___ RAW DATA

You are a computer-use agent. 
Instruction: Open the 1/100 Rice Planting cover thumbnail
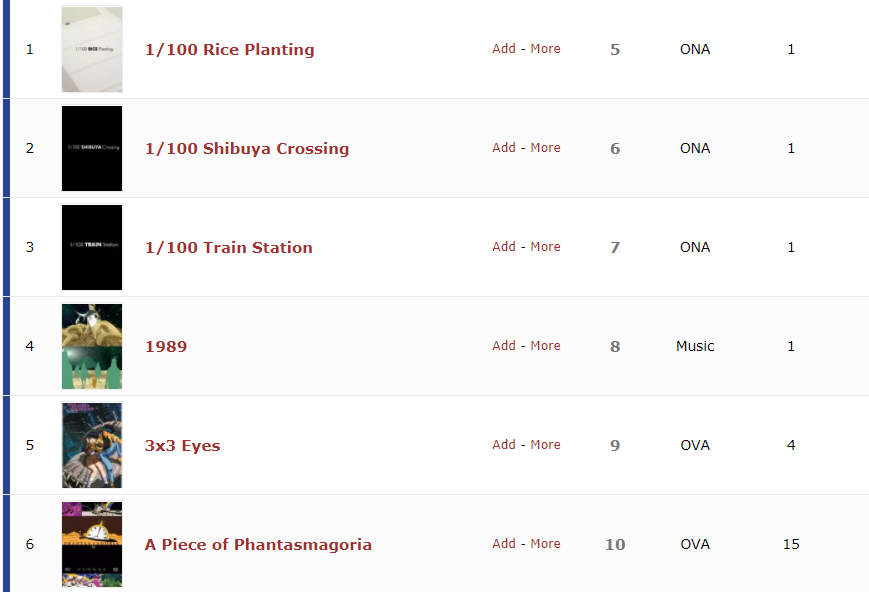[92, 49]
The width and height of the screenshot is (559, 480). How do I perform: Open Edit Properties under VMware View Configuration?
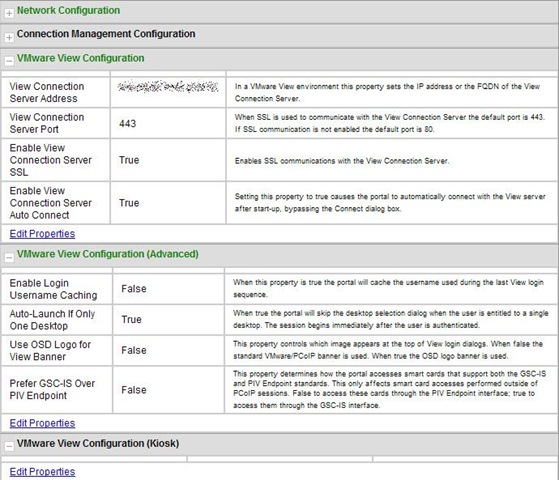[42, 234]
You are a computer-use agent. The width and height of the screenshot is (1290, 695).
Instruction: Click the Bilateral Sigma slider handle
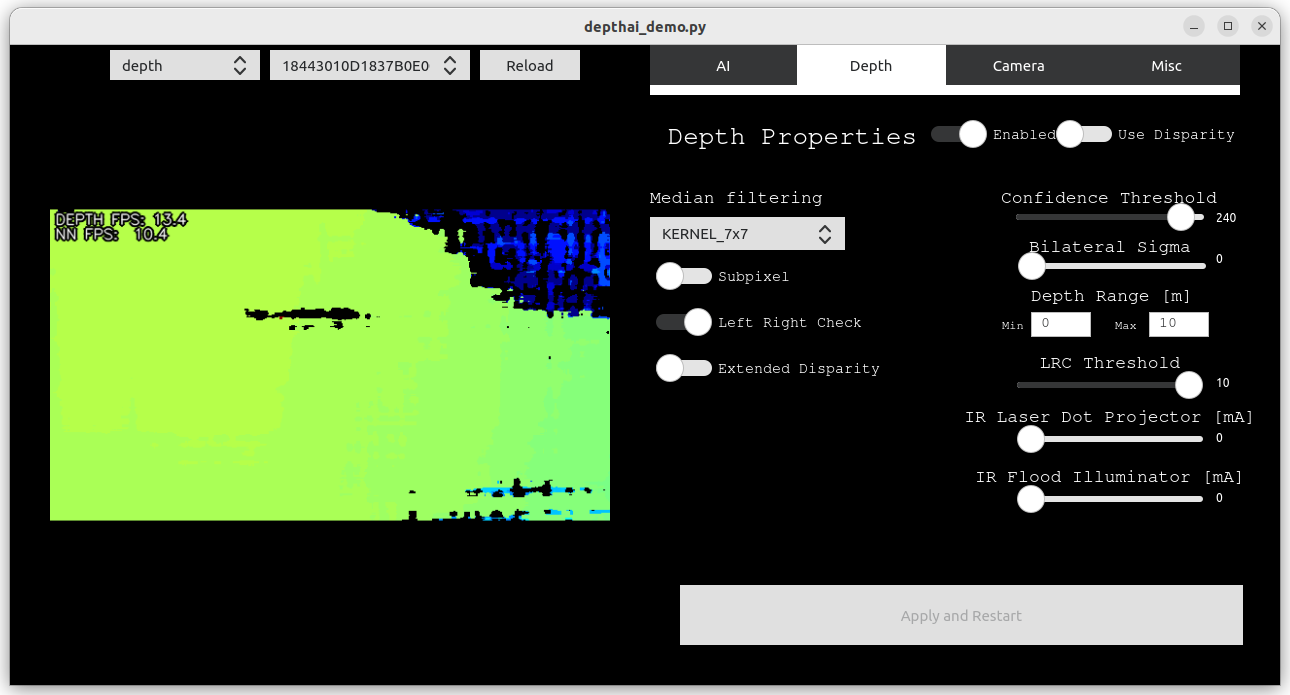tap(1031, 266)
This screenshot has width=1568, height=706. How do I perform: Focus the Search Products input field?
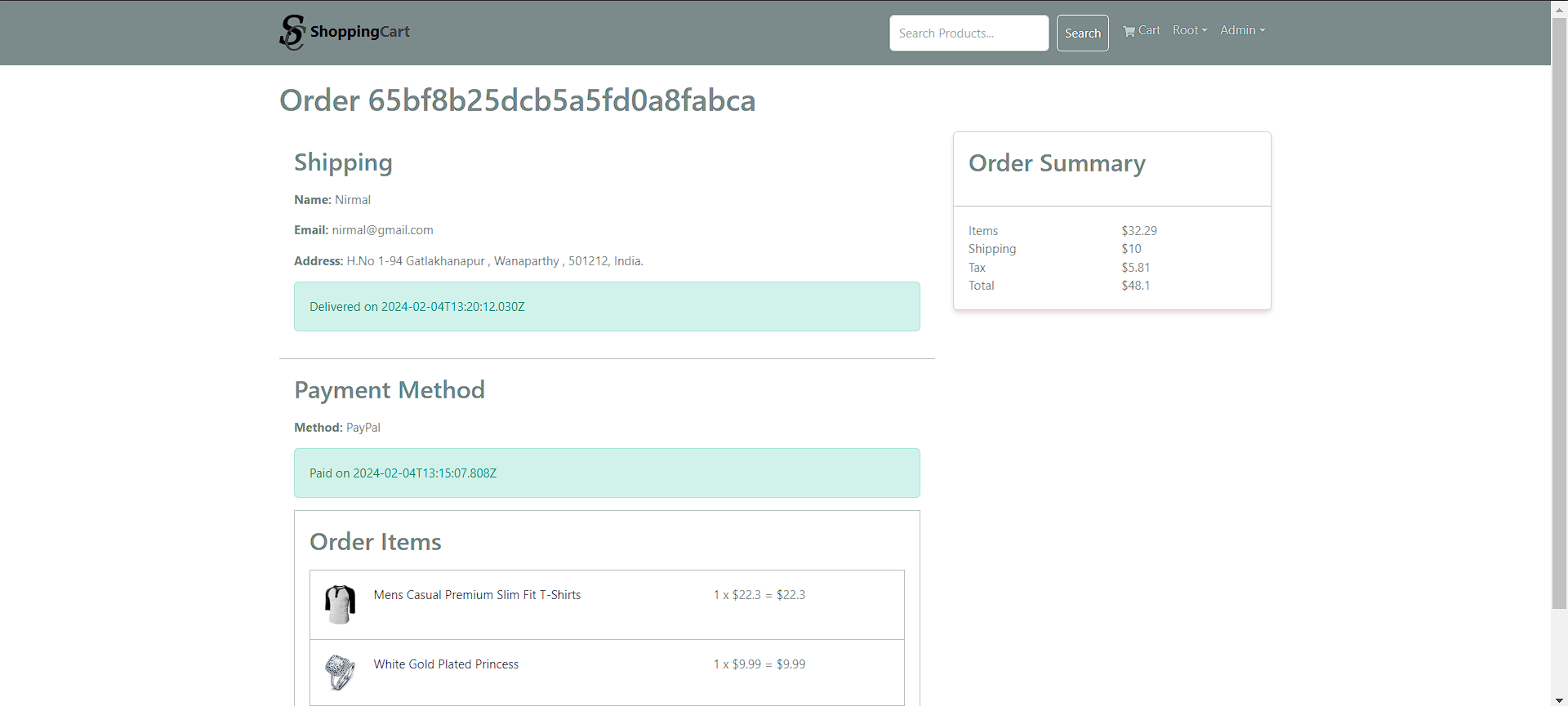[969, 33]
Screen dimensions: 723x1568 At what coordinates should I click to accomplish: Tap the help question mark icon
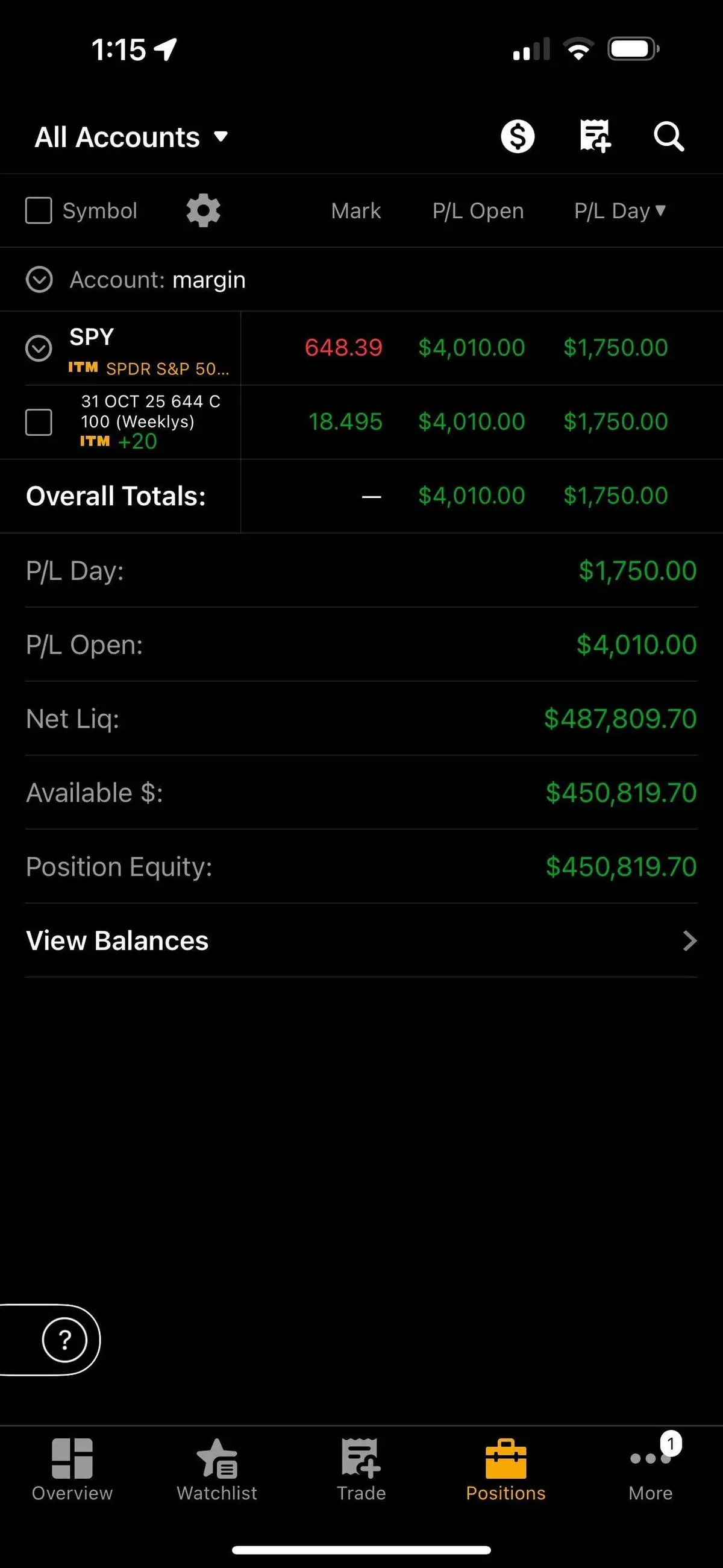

______

With the pictures left out, transcribe exactly the lines from the line holding "Instruction: Open the" through the closing line of the entries.

THE COMPLETED TASK:
Instruction: Open the 1/100 Rice Planting cover thumbnail
[92, 49]
The width and height of the screenshot is (559, 480). How do I perform: Open Edit Properties under VMware View Configuration?
[42, 234]
You are a computer-use agent. The width and height of the screenshot is (1290, 695).
Instruction: Click the Bilateral Sigma slider handle
tap(1031, 266)
This screenshot has width=1568, height=706. How do I perform: Focus the Search Products input field?
[969, 33]
Screen dimensions: 723x1568 At what coordinates should I click to accomplish: Tap the help question mark icon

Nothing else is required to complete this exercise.